Em Wimbledon, mais uma rodada se passou e os principais favoritos seguem adiante: Nadal, Djokovic, Federer, Murray, Soderling, Berdych, Del Potro, Roddick estão na terceira rodada.
No tênis atual, os melhores tenistas do mundo são os melhores em qualquer piso, seja no saibro, na grama ou no cimento. Ou seja, o tênis praticamente extinguiu os 'especialistas'.
As grandes derrotadas são aquelas escolas que se especializaram em uma determinada superfície. Americanos e australianos, especialistas em pisos velozes, desapareceram do topo do ranking já há algum tempo. O tênis sul-americano, saibrista por natureza, está em franca decadência.
Os espanhóis, estudiosos que são, têm conseguido minimizar seu inevitável declínio revendo alguns conceitos a fim de tentar modernizar seu estilo.
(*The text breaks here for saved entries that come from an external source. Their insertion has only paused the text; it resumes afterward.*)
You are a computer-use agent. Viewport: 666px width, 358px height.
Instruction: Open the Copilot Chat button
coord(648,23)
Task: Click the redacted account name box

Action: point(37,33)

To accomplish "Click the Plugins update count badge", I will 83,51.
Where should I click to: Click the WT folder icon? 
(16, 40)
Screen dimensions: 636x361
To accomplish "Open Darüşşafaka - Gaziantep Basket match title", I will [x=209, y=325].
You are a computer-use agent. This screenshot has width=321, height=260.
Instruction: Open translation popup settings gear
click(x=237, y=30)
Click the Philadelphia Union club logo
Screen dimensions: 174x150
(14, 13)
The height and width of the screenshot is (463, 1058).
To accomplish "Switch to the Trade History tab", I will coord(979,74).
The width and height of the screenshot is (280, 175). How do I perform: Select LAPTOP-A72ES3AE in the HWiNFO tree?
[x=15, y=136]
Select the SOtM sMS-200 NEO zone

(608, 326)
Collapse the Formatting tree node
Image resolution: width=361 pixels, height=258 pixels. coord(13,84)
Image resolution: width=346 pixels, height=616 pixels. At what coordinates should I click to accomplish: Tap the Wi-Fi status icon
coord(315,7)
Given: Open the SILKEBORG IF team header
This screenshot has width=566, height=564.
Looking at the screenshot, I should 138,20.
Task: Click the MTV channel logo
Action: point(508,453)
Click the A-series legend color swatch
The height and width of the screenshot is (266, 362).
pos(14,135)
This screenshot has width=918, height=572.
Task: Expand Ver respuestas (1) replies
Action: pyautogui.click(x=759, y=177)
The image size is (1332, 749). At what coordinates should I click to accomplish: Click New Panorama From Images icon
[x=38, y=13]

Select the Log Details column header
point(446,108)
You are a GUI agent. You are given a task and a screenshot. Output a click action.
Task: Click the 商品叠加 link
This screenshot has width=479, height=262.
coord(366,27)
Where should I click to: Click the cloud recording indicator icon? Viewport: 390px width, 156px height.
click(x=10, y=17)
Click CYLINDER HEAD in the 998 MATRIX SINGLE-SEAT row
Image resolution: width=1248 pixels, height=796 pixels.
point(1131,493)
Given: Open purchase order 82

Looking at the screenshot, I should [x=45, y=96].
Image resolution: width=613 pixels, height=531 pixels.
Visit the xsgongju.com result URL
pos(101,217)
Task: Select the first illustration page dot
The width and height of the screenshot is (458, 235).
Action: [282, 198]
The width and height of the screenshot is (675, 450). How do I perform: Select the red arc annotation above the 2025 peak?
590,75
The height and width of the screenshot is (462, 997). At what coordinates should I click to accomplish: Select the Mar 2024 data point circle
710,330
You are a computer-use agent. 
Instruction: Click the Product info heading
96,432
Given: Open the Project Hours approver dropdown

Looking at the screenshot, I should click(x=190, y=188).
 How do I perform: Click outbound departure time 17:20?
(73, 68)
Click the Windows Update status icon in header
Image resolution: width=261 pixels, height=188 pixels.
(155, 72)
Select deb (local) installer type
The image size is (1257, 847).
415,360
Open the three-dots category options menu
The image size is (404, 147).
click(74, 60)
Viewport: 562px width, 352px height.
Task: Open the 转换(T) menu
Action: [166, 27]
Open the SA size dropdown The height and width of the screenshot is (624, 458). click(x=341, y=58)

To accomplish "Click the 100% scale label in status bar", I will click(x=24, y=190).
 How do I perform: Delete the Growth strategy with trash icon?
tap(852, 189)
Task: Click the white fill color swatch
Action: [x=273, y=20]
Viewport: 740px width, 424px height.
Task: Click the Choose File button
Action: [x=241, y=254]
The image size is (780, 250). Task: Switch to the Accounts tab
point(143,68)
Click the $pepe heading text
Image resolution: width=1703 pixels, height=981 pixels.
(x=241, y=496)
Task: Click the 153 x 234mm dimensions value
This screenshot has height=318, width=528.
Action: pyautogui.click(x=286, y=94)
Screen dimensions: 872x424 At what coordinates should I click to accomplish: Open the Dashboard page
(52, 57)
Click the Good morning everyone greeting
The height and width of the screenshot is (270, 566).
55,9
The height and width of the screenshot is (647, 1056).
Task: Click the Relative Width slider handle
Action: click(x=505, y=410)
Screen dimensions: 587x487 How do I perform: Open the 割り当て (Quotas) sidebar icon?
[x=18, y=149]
Nadal é o exemplo mais claro dessa luta do tênis espanhol para não ser engolido pelo tempo.
Cada vez mais, quem vem dominando o tênis são os países europeus cuja cultura é desenvolver seus jogadores em todos os pisos, para que se tornem tenistas completos: franceses, suíços, sérvios, croatas, alemães, holandeses, russos, etc.
No futebol não é diferente. O zagueirão tosco, o volante fazedor de faltas, o lateral corre-cruza, o craque que não marca, o driblador improdutivo, o centroavante que só sabe empurrar a bola pra dentro, estão todos condenados. Hoje em dia, goleiro deve saber jogar com os pés.
A extinção dos especialistas nos esportes mais complexos como o tênis e o futebol apenas reflete uma tendência global: a cultura cartesiano-reducionista está com os dias contados.